**DATA:**
=====

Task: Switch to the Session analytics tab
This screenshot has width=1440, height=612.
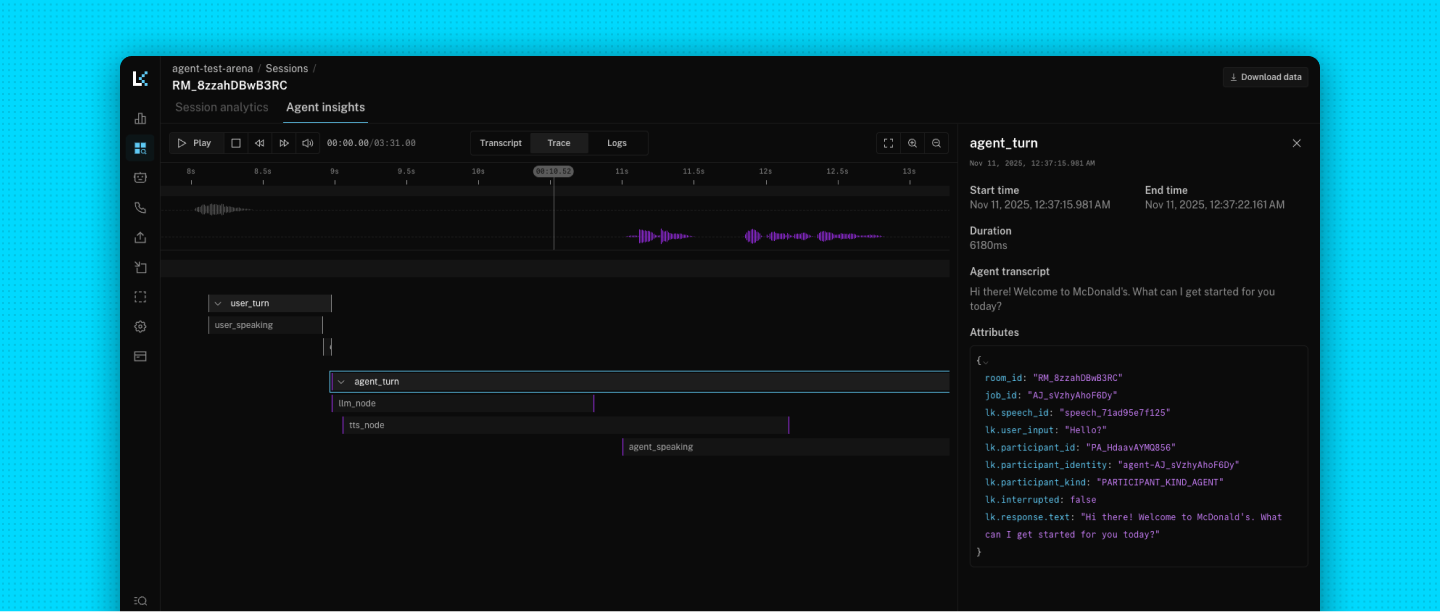Action: [222, 107]
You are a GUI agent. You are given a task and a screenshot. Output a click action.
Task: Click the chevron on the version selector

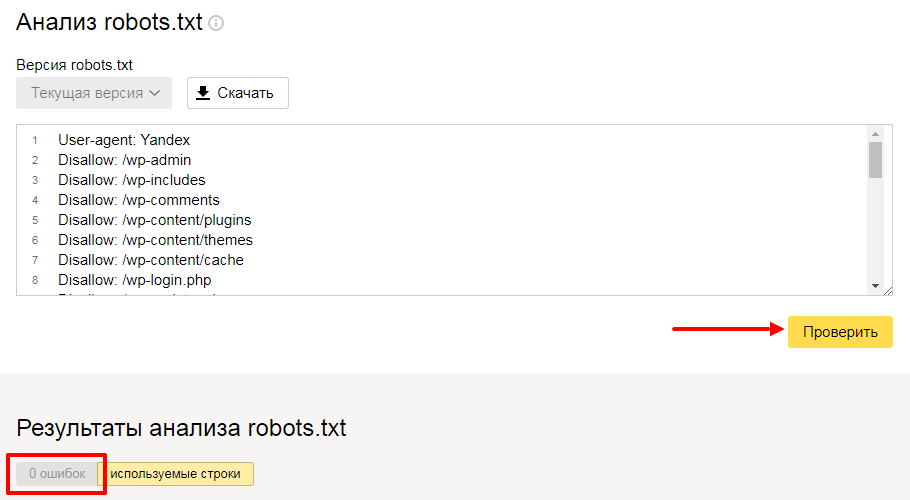click(154, 93)
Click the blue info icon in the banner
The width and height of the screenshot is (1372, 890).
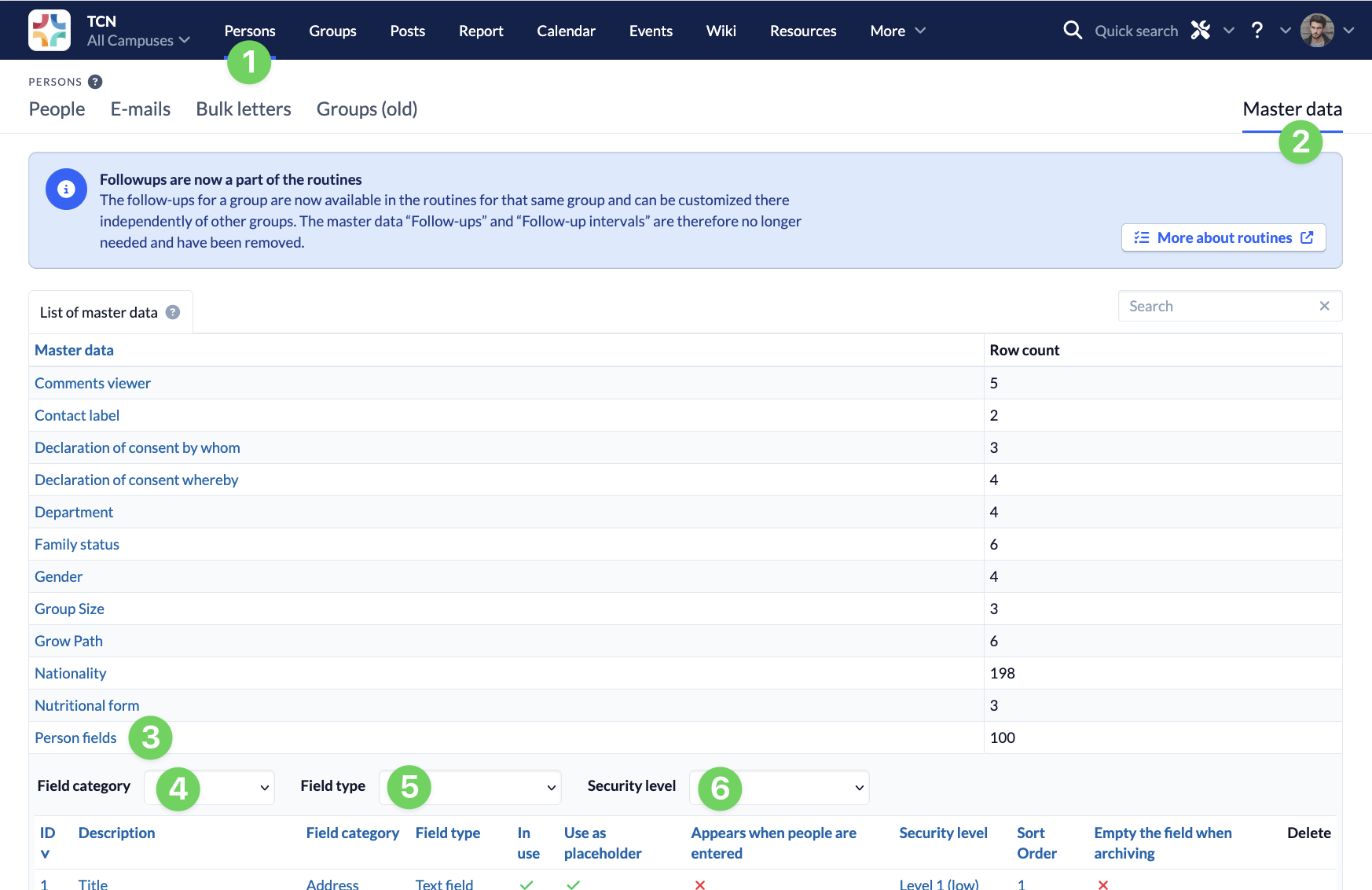click(x=66, y=189)
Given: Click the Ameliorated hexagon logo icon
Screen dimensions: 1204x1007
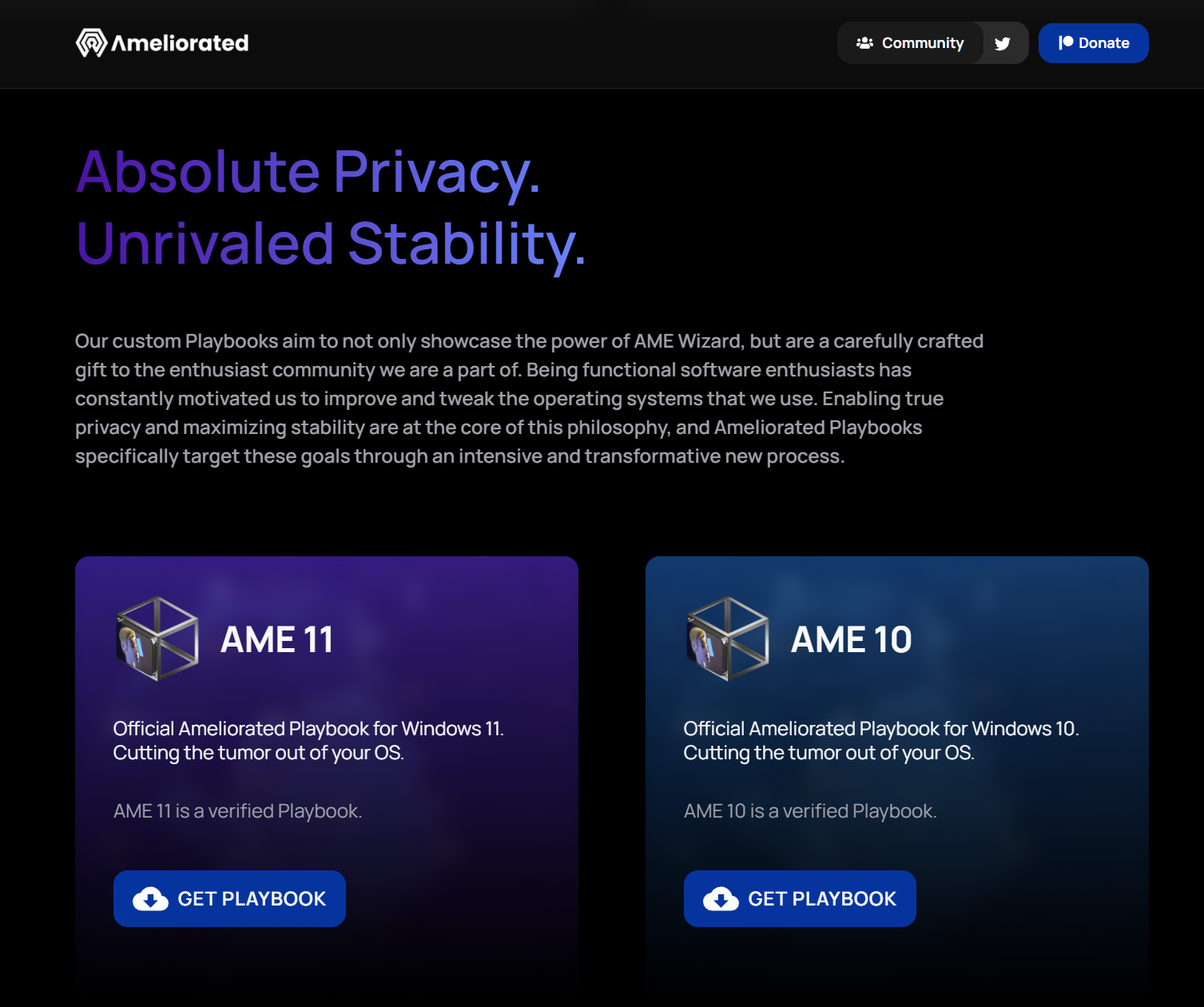Looking at the screenshot, I should 91,43.
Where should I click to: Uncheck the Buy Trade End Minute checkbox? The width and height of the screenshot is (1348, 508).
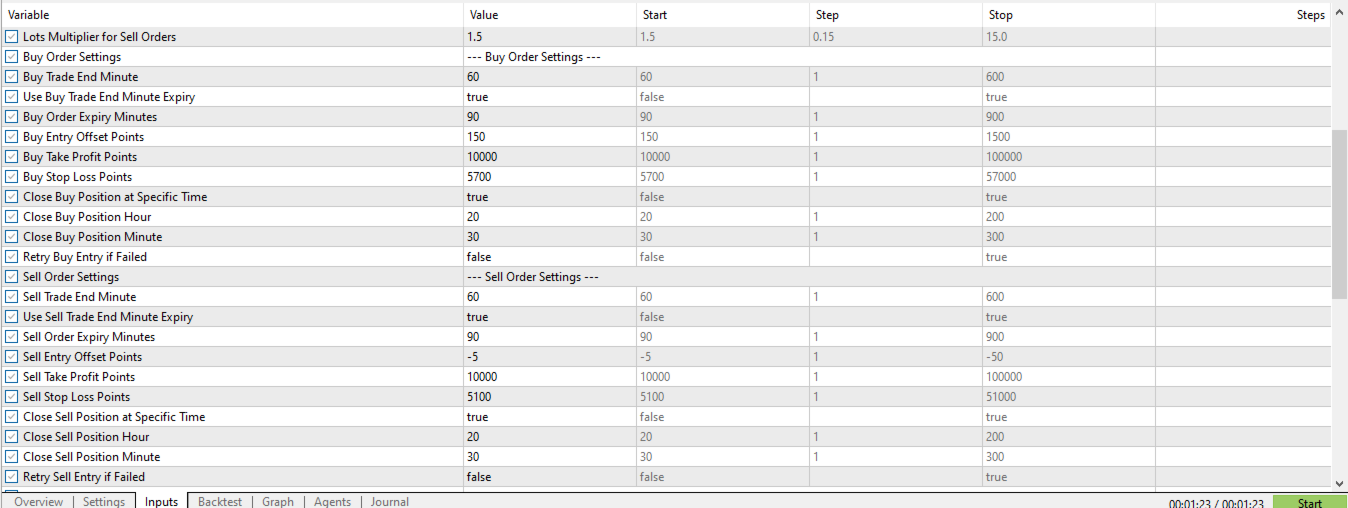[x=12, y=77]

=====

Without the pictures, repeat the listing word for word.

**RESULT:**
Task: Switch to the Session analytics tab
This screenshot has width=1440, height=612.
Action: [222, 107]
You are a GUI agent. You are given a task and a screenshot. Output a click action.
Task: Click the chevron on the version selector

click(154, 93)
Click the blue info icon in the banner
The width and height of the screenshot is (1372, 890).
click(x=66, y=189)
Given: Click the Ameliorated hexagon logo icon
Screen dimensions: 1204x1007
Looking at the screenshot, I should 91,43.
Where should I click to: Uncheck the Buy Trade End Minute checkbox? The width and height of the screenshot is (1348, 508).
[x=12, y=77]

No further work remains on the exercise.